Halliburton will Baker Hughes schlucken

Halliburton will Baker Hughes schlucken

Nun ist es fix: Halliburton will den kleineren Öldienstleister Baker Hughes für einen stattlichen Milliarden-Betrag übernehmen. Der gemeinsame Umsatz beläuft sich auf rund 60 Milliarden Dollar. Der Deal soll ein Einsparungspotenzial bringen von rund zwei Milliarden Dollar pro Jahr.

Houston (Texas). Der Plan einer Riesenübernahme in der US-Ölindustrie ist offiziell: Halliburton will in einem knapp 35 Mrd. Dollar (28, 14 Mrd. Euro) schweren Deal den kleineren Rivalen Baker Hughes schlucken. Halliburton will demnach 78,62 Dollar je Baker-Hughes-Aktie zahlen und damit einen Aufpreis von 31 Prozent auf den Schlusskurs vom Freitag. Die Halliburton-Aktie verlor im vorbörslichen Handel 2,9 Prozent. Baker Hugehs konnte hingegen um 16 Prozent zulegen. Die auf Dienstleistungen in der Ölförderung spezialisierten Unternehmen gaben am Montag nach tagelangem Verhandlungs-Hickhack eine entsprechende Einigung bekannt.

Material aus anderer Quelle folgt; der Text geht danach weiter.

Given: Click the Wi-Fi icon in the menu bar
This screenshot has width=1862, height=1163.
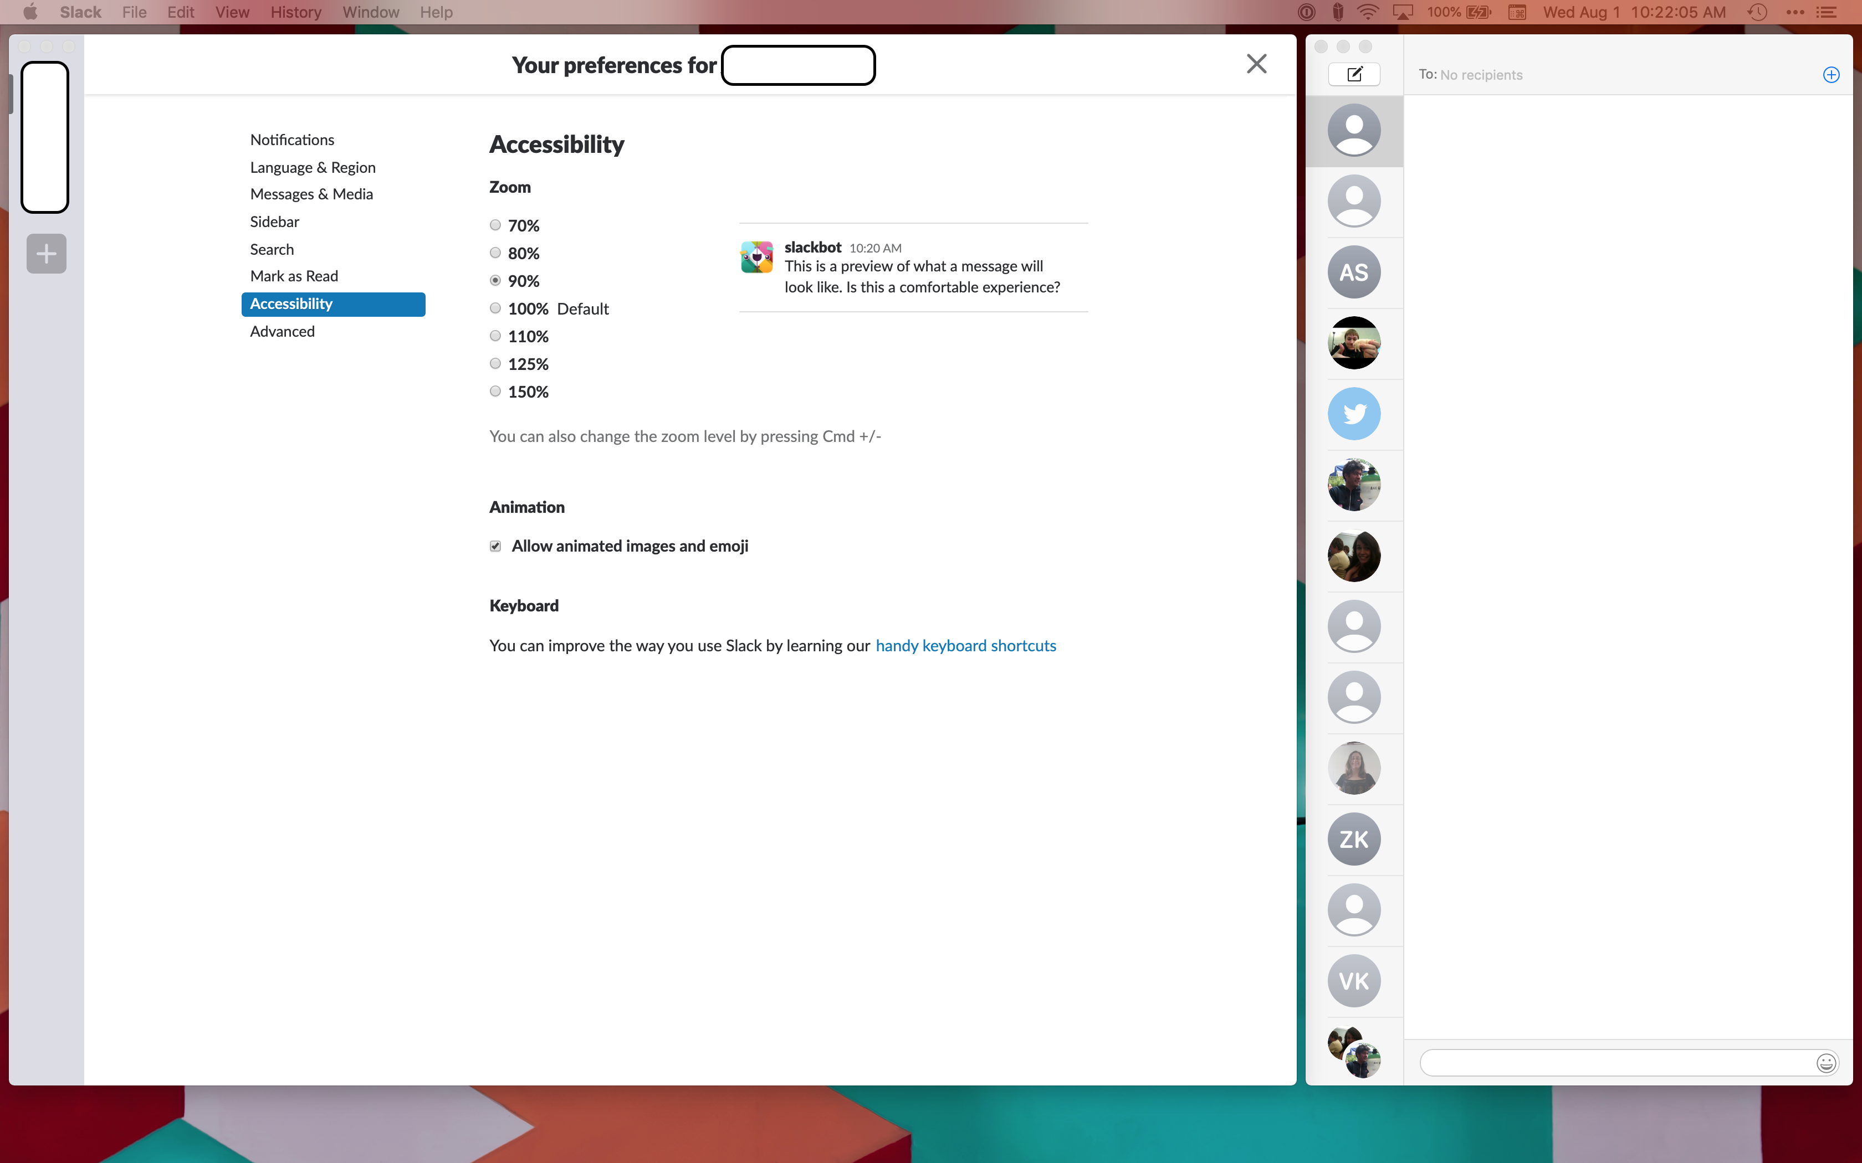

Zusammen bringen es die Firmen auf mehr als 136.000 Angestellte und sind in über 80 Ländern vertreten. Der gemeinsame Umsatz hätte im vergangenen Jahr bei knapp 60 Mrd. Dollar gelegen. Durch die Fusion sollen sich Sparpotenziale von fast 2 Mrd. Dollar pro Jahr ergeben. Die beiden Konzerne sind die Nummer zwei und drei in der US-Öldienstleisterbranche. Marktführer ist Schlumberger.

Die kräftig gesunkenen Ölpreise bringen viele Unternehmen der US-Förderbranche unter Druck, da sich Produktion und Investitionen für sie dadurch nicht mehr gut rechnen.